• PROMPT: Repeat exactly the line that includes "Viewport: 1069px width, 639px height." and all lines after it, ending with the last line of the listing below.
Content starts
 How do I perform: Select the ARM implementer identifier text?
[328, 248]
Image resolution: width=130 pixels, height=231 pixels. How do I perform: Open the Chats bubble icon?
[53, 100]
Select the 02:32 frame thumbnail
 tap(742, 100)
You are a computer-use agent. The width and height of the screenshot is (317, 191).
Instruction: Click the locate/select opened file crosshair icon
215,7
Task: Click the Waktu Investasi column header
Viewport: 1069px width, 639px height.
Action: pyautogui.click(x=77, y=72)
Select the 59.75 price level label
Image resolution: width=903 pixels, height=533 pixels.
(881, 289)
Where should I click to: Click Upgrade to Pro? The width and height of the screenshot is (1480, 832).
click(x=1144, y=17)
Content ends
• RESULT FOR THIS TASK:
Viewport: 1069px width, 639px height.
Action: pyautogui.click(x=77, y=72)
Select the 59.75 price level label
Image resolution: width=903 pixels, height=533 pixels.
(881, 289)
Where should I click to: Click Upgrade to Pro? The width and height of the screenshot is (1480, 832).
click(x=1144, y=17)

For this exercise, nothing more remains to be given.